Here is a breakdown of the total cases in Ontario by gender and age:
- 200,130 people are male — an increase of 2,380 cases.
- 201,140 people are female — an increase of 2,356 cases.
- 60,466 people are 19 and under — an increase of 894 cases.
- 148,085 people are 20 to 39 — an increase of 1,719 cases.
- 116,126 people are 40 to 59 — an increase of 1,408 cases.
- 56,340 people are 60 to 79 — an increase of 625 cases.
- 22,464 people are 80 and over — an increase of 94 cases.
- The province notes that not all cases have a reported age or gender.

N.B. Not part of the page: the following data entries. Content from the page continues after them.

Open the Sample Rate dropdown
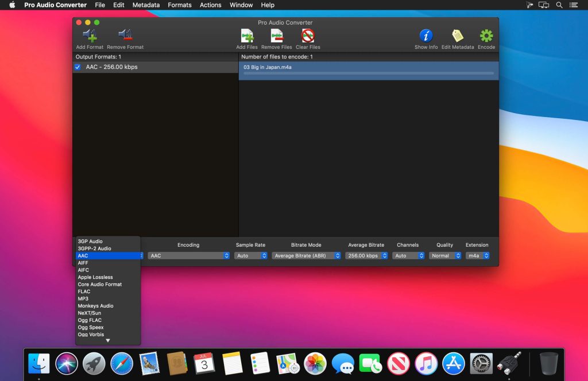The width and height of the screenshot is (588, 381). (x=251, y=255)
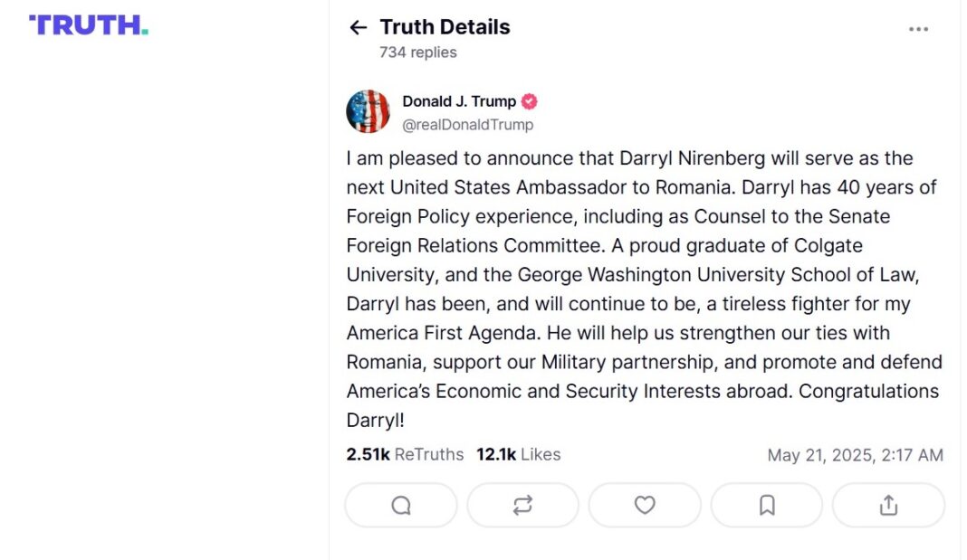Image resolution: width=967 pixels, height=560 pixels.
Task: Click the share upload icon
Action: 888,506
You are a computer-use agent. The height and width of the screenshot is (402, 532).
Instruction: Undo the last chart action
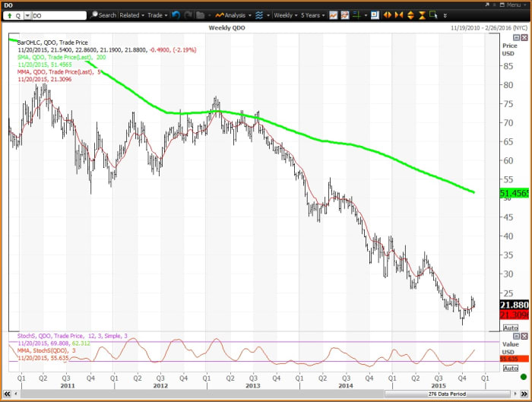pyautogui.click(x=176, y=15)
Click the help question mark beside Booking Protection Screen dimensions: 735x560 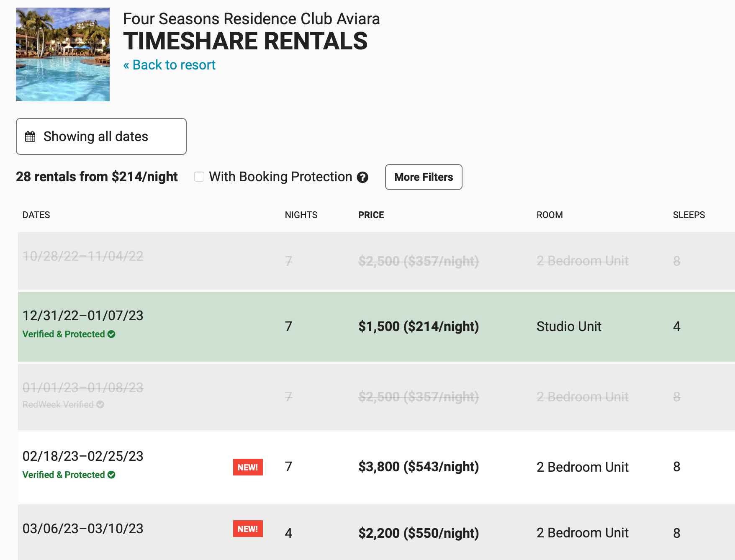point(363,177)
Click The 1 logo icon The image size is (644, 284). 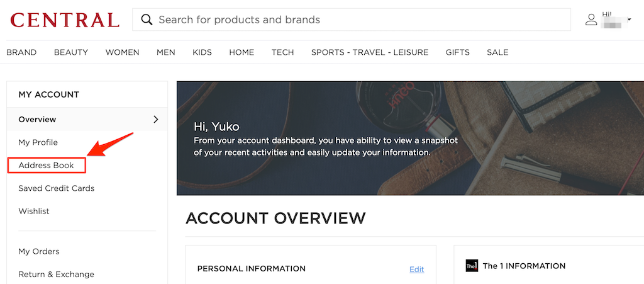[472, 266]
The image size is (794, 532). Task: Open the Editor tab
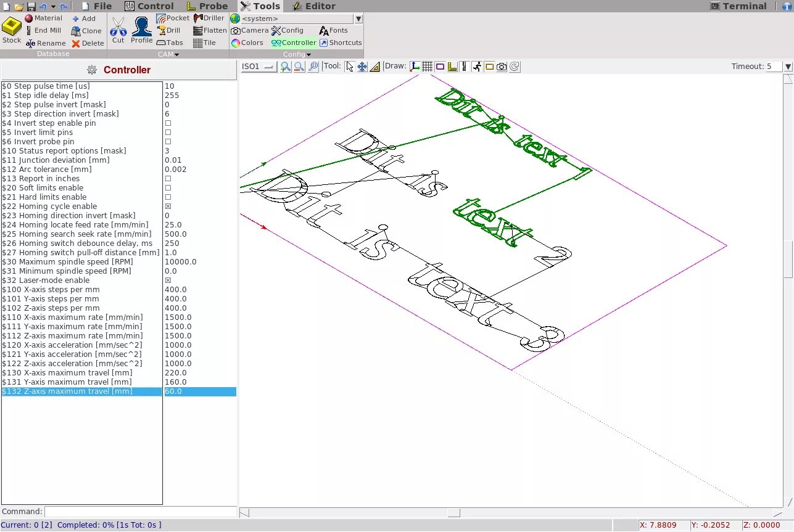click(313, 6)
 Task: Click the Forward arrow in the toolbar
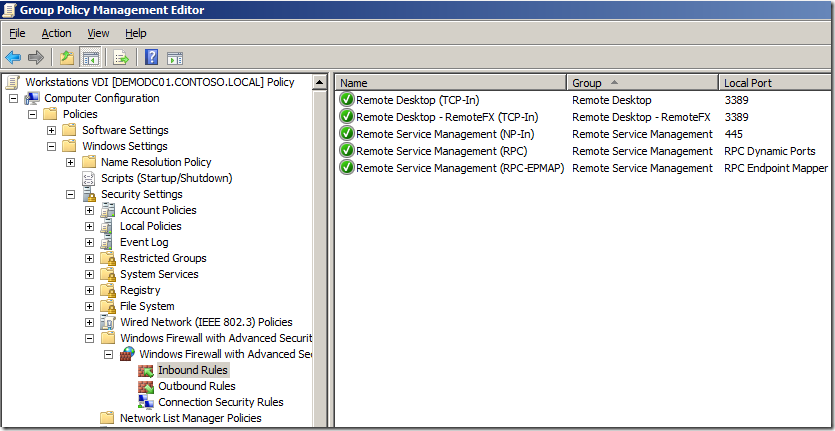tap(36, 58)
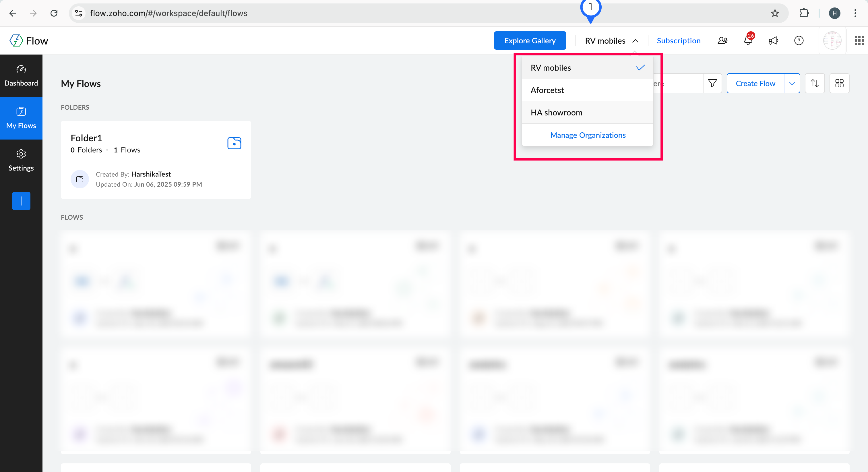Open the notifications bell icon
Image resolution: width=868 pixels, height=472 pixels.
click(x=748, y=41)
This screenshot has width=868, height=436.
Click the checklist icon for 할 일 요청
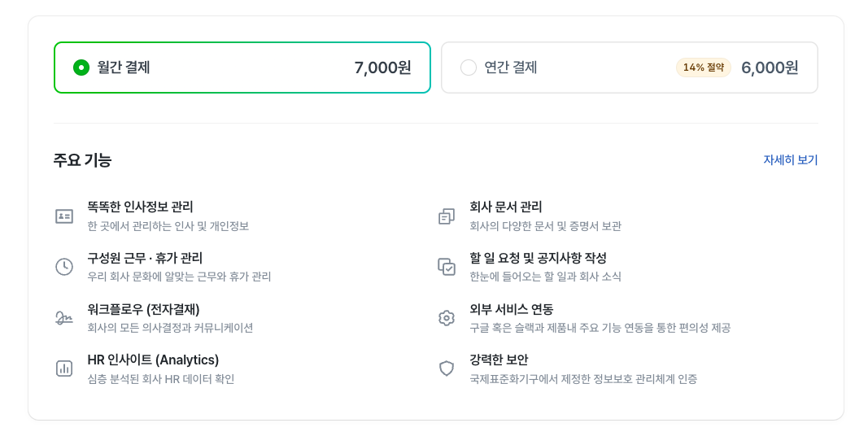point(447,267)
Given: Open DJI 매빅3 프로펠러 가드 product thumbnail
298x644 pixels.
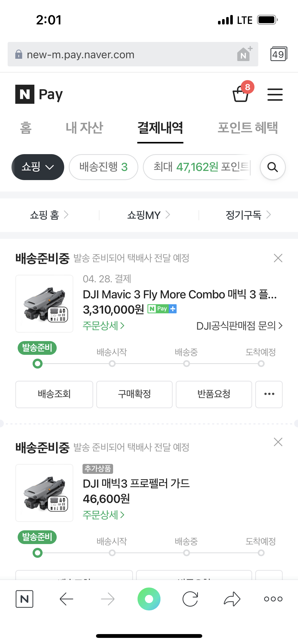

Here is a breakdown of the total deaths related to COVID-19 by age:
- Deaths reported in ages 19 and under: 2
- Deaths reported in ages 20 to 39: 39
- Deaths reported in ages 40 to 59: 332
- Deaths reported in ages 60 to 79: 2,200
- Deaths reported in ages 80 and older: 5,065
- The province notes there may be a reporting delay for deaths and data corrections or updates can result in death records being removed.
Cases, deaths and outbreaks in Ontario long-term care homes
According to the Ministry of Long-Term Care, there have been 3,755 deaths reported among residents and patients in long-term care homes across Ontario which did not increase from yesterday. Eleven virus-related deaths in total have been reported among staff.
There are 40 current outbreaks in homes, which is down by one from the previous day.
The ministry also indicated there are currently 22 active cases among long-term care residents and 121 active cases among staff — up by three and down by 10, respectively, in the last day.